É uma luta diária de não conformismo. O que chamam de exagero, de vitimismo, de mimimi, são disrupturas discursivas de ações necessárias para subverter a ordem estabelecida. Outros mundos são possíveis! Outras lógicas são urgentes, necessárias! Basta! Não dá mais pra normalizar tantas mortes! Não dá mais pra naturalizar o genocídio! Chega! Basta de nos matar!
Sigamos nas lutas, das diversas bandeiras, das diversas causas, que se interseccionam. Não há como salvar algumas vidas e deixar que outras penem, se arrastem, morram de fome, de balas endereçadas aos corpos que consideram diz-sonantes, de crimes bárbaros e horror, ameaças desespero. A resistência é um dispositivo de produção de vidas. Mas a pergunta que me vem sempre é: como produzir vidas nas frestas, nas rachaduras dos imperativos devastadores sobre nossos corpos? Na perspectiva dos fracassados, dos queers, daqueles que são considerades escória, insetos minúsculos e sem importância. Talvez estejamos cada vez mais conscientes de que nossas potências também podem brotar de nossas fragilidades e para além de nossas precariedades temos uma usina de força revolucionária de beleza rumo à utopia. Um outro mundo é possível, um outro Brasil é possível. O movimento das ruas está dizendo disso. Mudanças são urgentes e necessárias! Não podemos esperar mais! Conscientizemo-nos de nossas potências vagalume, que iluminam com luz própria. Não nos debatamos em volta das lâmpadas, que nos atraem e capturam, mas que nos levam à morte. É possível transformar o rumo da história com nossa potência de multidão vagalumes!

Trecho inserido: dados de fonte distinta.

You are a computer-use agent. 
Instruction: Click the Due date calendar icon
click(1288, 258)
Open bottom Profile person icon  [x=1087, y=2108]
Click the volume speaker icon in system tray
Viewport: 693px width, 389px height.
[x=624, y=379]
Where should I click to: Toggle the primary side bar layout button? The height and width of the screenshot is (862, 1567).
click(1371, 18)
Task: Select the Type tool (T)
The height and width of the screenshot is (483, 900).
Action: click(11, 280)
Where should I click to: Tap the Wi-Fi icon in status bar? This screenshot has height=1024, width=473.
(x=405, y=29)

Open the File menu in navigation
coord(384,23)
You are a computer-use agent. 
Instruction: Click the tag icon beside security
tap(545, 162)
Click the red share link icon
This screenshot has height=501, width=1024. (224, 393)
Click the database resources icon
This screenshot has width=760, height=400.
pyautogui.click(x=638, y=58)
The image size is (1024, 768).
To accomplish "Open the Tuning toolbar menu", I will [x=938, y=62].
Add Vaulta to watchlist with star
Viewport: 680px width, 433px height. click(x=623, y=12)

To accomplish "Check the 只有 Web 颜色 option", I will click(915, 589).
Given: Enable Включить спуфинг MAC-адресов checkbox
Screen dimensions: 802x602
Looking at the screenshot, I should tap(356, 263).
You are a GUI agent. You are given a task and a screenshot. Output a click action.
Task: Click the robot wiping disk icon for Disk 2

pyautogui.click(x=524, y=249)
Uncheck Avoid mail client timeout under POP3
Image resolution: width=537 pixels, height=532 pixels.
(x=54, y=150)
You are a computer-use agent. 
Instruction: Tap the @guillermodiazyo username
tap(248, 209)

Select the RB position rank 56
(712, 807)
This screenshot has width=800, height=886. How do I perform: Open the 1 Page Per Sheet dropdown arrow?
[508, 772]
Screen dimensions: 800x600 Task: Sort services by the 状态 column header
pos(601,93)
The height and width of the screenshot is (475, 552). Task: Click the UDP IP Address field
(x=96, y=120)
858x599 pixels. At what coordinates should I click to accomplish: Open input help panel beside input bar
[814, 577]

Domingo (6) agora acontece o evento que é considerado a maior Parada do Orgulho LGBT do mundo: A 25ª Parada de SP. Este ano o evento terá oito horas de duração e será novamente remoto, mas não sem a força das redes na construção das diversidades, para além das causas identitárias. Que estejamos envolvidos, inspirados pelo primeiro levante de Stonewall, que deu origem a todo o movimento das Paradas LGBTIA+, somando causas, formando alianças plurais, com diversos movimentos e todas as corpas! O tema do evento deste ano será ”HIV/Aids: Ame + Cuide + Viva +”. A transmissão acontece a partir das 14h, pelo canal oficial do youtube: https://www.youtube.com/paradasp
Avante!
*Régis Moreira, Comunicólogo Social e Gerontólogo, doutor pela ECA (USP) em Ciências da Comunicação, docente do Depto de Comunicação da Universidade Estadual de Londrina (UEL), onde atua como pesquisador na área de comunicação, envelhecimento e gênero. Pesquisador do Observatório Nacional de Políticas Públicas e Educação em Saúde.